Derartige Auffassungen, die annehmen, daß es einen Raum für gemeinsame Aktionen von Christen und Andersdenkenden gibt, erinnert an das „Christliche Manifesto“ von 1951. Bis zu diesem Jahr hatten 417.000 chinesische Christen die Stellungnahme unterschrieben. Immerhin reicht die Bereitschaft, einen modus vivendi und einen gemeinsamen Boden mit atheistischen und sozialistischen Regierungen zu finden, weit über die Schranken einer eindeutig täuferischen Theologie hinaus.
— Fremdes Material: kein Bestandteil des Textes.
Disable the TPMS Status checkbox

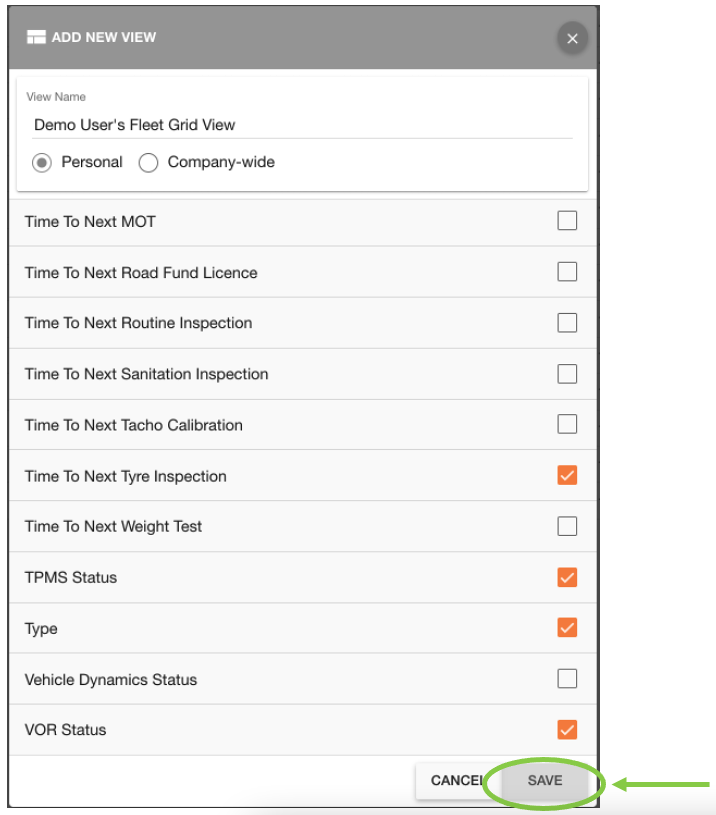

Sie erinnert an die in Prag beheimatete „Christliche Friedenskonferenz“, die 1958 von Jozef Hromádka (1889-1969) und anderen ins Leben gerufen worden ist.
Anfang Juli äußerte sich der Moskauer Witali Wlasenko, Internationaler Botschafter der Russischen Evangelischen Allianz, über die zunehmend repressiven Maßnahmen seines Staates gegenüber Protestanten. „Die Probleme, die wir haben, sind politischer, nicht juristischer Natur,“ insistierte er. Anwälte werden mit Hinweisen auf das Gesetz dem Staat keine neue Handlungsweise aufzwingen können – was eben auch für Sanktionen von auswärts zutrifft. Seiner Überzeugung nach kann eine vertrauensvolle Diplomatie von Angesicht-zu-Angesicht die Mächtigen am ehesten überzeugen, sich anders zu verhalten.
Trotz allem bleibt der am Anfang erwähnte Beobachter aus USA vorsichtig optimistisch. „Das Evangelisieren ist in China nicht allzu schwierig“, versichert er. „Die chinesische Gesellschaft ist viel offener als die japanische, denn es steht keine historische Religion dem Evangelisieren entgegen. Wir müssen dem Staat und der Gesellschaft nur klarmachen“, daß es sich beim christlichen Glauben um einen andersartigen und völlig einzigartigen Glauben handelt.
Nachtrag: Im August 2019 zog Jeff J. Brown nach Chiang Mai in Thailand um.